§ TASK INSTRUCTIONS
In the entries below, find each line with the string "игры" and copy it.

(MATERIAL TO PROCESS begins)

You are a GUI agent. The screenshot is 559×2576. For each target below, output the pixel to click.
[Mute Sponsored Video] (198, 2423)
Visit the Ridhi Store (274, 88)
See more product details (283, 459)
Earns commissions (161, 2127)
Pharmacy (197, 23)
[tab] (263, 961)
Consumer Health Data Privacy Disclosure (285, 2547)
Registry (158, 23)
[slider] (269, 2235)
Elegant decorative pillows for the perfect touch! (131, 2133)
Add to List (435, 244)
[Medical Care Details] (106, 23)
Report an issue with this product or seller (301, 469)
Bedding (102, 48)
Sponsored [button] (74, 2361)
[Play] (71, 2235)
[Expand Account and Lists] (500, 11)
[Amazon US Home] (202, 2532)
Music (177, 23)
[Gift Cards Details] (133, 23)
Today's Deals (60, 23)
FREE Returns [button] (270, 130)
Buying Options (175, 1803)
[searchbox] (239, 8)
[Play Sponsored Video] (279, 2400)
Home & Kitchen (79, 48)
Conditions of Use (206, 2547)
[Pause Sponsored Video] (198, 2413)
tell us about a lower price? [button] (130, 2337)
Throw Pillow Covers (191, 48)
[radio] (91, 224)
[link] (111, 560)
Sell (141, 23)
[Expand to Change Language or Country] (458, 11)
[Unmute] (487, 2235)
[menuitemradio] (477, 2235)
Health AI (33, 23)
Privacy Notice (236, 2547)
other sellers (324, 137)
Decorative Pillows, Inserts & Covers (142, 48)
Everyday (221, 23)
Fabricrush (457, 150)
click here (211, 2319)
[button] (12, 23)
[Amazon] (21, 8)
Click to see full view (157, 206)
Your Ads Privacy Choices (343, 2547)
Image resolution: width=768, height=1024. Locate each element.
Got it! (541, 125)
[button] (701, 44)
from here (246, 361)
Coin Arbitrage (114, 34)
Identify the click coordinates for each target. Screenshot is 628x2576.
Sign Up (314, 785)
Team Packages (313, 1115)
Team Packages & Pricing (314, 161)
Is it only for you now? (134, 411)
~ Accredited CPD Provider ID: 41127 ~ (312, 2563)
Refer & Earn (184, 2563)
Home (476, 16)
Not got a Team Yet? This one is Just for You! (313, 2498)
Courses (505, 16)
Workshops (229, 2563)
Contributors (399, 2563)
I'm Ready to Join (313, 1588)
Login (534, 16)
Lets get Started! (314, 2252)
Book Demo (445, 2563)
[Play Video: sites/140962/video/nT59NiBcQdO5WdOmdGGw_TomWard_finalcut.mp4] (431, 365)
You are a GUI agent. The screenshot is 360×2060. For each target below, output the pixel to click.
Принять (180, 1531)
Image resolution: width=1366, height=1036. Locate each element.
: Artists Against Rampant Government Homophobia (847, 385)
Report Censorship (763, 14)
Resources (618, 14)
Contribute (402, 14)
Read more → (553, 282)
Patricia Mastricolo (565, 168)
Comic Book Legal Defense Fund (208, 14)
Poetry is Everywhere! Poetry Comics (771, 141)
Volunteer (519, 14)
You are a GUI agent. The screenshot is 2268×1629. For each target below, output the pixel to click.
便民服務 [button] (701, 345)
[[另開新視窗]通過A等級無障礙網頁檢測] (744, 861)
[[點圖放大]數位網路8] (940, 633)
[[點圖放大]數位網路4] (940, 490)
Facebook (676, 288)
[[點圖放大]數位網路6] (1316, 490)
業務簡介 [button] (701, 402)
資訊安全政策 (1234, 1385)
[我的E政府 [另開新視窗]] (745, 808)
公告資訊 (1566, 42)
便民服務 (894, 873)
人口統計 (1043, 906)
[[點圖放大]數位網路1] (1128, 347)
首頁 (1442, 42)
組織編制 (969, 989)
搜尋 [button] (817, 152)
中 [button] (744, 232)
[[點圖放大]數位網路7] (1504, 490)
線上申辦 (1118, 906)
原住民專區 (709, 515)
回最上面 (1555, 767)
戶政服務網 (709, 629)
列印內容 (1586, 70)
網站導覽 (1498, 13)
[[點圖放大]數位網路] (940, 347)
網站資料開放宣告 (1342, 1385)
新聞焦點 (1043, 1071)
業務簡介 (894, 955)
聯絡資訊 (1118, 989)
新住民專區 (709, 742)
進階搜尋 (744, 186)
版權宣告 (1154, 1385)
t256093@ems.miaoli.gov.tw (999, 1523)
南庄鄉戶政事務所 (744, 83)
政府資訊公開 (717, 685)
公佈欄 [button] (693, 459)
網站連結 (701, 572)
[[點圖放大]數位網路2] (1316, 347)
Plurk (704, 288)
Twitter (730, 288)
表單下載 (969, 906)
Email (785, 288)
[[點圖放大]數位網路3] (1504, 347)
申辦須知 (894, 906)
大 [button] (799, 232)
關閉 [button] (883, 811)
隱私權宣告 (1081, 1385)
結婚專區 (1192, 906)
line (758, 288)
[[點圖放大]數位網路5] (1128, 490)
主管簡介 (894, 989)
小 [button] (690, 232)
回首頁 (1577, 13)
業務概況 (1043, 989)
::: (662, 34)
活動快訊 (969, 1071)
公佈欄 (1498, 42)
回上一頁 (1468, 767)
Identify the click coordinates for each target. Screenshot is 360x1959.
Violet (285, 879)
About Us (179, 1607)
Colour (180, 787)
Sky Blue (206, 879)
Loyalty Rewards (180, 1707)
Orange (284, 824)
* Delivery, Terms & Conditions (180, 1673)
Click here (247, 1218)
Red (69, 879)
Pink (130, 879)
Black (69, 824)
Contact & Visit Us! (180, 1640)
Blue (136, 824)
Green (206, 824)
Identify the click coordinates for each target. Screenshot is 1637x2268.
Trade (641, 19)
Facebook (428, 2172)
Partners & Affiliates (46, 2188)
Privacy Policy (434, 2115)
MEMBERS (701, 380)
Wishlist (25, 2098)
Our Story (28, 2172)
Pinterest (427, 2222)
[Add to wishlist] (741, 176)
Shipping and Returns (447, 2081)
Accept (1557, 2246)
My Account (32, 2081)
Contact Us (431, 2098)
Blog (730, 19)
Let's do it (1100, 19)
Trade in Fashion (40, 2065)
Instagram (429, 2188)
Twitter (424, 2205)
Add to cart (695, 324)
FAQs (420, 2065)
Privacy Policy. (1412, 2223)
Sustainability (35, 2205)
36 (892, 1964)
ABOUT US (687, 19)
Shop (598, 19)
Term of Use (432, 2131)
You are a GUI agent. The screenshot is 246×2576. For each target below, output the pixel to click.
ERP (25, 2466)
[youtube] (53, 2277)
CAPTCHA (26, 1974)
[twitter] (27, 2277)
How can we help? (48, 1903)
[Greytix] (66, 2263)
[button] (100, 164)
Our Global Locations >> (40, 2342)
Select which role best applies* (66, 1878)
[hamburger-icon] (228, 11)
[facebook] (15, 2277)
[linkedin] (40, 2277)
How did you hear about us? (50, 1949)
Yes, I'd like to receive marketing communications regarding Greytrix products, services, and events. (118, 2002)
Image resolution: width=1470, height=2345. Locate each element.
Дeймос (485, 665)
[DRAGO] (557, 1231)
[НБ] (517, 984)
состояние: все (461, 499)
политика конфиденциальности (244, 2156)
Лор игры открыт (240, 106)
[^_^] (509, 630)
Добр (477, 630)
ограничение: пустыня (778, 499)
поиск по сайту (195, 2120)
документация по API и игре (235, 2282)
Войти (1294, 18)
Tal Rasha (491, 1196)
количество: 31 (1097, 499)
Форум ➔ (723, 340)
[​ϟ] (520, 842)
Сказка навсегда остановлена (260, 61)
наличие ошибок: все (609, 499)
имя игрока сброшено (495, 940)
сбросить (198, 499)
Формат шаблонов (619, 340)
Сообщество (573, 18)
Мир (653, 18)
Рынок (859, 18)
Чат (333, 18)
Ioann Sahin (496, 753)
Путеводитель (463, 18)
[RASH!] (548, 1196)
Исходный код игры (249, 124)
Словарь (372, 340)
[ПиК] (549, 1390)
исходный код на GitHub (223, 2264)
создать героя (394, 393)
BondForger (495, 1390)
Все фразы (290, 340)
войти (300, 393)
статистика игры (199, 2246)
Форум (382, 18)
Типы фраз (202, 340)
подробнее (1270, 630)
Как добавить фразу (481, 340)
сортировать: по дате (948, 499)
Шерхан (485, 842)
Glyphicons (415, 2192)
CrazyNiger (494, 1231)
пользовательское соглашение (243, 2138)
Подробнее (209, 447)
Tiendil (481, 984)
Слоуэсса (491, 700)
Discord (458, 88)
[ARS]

(MATERIAL TO PROCESS ends)

§ ANSWER TO THE PROBLEM
Лор игры открыт (240, 106)
Исходный код игры (249, 124)
статистика игры (199, 2246)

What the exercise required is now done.